Bulduğu paralara uzman tarafından adeta üç kilo hurda gümüş parası gibi bir değer biçildiğini ifade eden Algül, şu sözleri kullandı:

“Bu duruma bir vatandaş olarak üzülmemek mümkün değil. Bu tür eserlerin devletimize ve müzelerimize kazandırılması benim için çok değerli. Tüm vatandaşlarıma da aynısını tavsiye ederim. Devletimiz kazansın, eserler devletimizde sergilensin. Yurt dışına gidip bir başkasının malı olmasın. Bu toprakların malı, bu topraklarda kalsın. Bütün isteğim budur. Mahkeme sürecinde bilirkişinin hazırladığı rapor, oldukça gerçek dışı. ‘Tarihi değer biçemiyorum’ diyor. Sadece hammadde fiyatı üzerinden bir değer takdir ediliyor. Bu benim için kabul edilemez. Çünkü bu eser çok özel ve kıymetli. Yurt dışındaki fiyatları da ortada. Elbette yurt dışı fiyatı istemiyorum ancak bu özel esere hakkıyla bir değer biçilmesini istiyorum. Başka bir isteğim yok.
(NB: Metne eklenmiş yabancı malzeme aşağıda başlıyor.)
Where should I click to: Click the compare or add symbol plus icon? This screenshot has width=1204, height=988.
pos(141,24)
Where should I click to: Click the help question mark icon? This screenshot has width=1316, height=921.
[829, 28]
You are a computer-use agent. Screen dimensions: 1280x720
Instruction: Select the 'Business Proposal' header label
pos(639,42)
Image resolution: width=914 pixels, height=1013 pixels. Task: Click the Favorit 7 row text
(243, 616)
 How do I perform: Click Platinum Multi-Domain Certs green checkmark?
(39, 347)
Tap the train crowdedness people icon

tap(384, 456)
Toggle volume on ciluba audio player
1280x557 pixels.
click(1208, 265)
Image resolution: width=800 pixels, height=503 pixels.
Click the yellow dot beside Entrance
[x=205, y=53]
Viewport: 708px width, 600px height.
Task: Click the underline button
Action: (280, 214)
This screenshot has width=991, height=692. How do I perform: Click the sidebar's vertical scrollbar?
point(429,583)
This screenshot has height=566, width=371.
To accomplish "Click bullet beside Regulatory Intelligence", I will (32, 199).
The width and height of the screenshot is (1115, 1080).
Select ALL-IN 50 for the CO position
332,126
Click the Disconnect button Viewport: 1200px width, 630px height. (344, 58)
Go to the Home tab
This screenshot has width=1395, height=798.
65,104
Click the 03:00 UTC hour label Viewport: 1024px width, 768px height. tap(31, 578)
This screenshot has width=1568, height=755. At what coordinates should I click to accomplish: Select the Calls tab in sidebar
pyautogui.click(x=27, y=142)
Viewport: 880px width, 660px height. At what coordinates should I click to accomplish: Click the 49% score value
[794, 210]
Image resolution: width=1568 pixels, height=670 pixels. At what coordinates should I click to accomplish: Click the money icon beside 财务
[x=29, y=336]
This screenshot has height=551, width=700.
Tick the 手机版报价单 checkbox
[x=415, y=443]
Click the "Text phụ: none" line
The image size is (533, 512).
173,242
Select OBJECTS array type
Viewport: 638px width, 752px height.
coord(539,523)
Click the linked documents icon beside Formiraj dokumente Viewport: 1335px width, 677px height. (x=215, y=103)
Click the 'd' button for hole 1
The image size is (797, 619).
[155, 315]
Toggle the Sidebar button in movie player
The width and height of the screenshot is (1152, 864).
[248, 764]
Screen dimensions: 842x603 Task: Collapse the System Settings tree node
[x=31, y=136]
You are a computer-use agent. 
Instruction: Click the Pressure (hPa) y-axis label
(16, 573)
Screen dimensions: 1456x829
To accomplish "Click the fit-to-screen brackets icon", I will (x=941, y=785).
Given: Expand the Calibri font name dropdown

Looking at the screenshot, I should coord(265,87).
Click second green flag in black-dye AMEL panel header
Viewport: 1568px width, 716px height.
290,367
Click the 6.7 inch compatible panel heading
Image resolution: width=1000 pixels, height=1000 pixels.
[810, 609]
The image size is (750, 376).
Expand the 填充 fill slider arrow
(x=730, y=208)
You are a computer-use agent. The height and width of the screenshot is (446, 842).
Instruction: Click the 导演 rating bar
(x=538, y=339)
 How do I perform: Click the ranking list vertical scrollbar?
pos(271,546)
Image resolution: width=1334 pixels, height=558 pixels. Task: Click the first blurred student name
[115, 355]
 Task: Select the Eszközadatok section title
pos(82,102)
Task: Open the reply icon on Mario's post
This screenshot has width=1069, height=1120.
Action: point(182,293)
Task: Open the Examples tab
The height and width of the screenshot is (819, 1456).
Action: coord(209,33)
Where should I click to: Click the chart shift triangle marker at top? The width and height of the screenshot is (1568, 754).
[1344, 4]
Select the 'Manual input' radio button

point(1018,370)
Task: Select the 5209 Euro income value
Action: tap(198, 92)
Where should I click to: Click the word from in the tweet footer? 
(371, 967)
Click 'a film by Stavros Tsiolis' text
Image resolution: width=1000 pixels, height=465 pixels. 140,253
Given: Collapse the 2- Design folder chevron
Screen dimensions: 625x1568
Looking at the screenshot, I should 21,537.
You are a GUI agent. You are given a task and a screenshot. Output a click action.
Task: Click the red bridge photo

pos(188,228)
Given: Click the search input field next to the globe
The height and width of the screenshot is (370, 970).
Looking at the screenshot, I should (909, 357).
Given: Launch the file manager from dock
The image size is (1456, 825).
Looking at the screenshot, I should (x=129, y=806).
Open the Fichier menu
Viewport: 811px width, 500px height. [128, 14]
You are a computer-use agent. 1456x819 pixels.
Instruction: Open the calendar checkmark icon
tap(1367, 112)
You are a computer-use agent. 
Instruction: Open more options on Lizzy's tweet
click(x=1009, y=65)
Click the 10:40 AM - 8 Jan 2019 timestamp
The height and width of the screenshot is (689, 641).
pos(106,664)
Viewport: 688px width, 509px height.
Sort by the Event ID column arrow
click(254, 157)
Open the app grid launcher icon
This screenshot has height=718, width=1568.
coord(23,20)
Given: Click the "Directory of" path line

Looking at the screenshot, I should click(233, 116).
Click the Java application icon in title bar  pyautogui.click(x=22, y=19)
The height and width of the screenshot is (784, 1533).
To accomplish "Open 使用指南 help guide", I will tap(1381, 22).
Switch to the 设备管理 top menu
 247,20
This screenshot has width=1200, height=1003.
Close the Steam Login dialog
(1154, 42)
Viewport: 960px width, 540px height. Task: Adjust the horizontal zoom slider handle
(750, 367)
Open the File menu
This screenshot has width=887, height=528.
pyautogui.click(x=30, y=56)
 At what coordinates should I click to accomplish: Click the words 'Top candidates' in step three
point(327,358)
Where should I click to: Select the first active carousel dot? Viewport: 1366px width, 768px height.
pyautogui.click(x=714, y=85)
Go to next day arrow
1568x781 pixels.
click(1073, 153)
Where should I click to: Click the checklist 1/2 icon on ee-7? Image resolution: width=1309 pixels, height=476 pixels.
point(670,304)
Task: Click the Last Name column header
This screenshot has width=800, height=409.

Daha önce 153 bin 600 TL değer biçildi. İtiraz ettik. İkinci uzman bu değeri 153 bin TL’ye düşürdü. İdare mahkemesine başvurduk. Avukatım süreci takip ediyor. Ankara 23. İdare Mahkemesi üniversiteden uzman talep etti. Ancak üniversite hocası yine sadece hammadde fiyatına göre değer biçmiş. ‘Tarihi değer belirleyemeyiz’ denilmiş. Benim talebim, eserin değerine uygun bir ödemenin tarafıma yapılması, çünkü bu bir ödül.”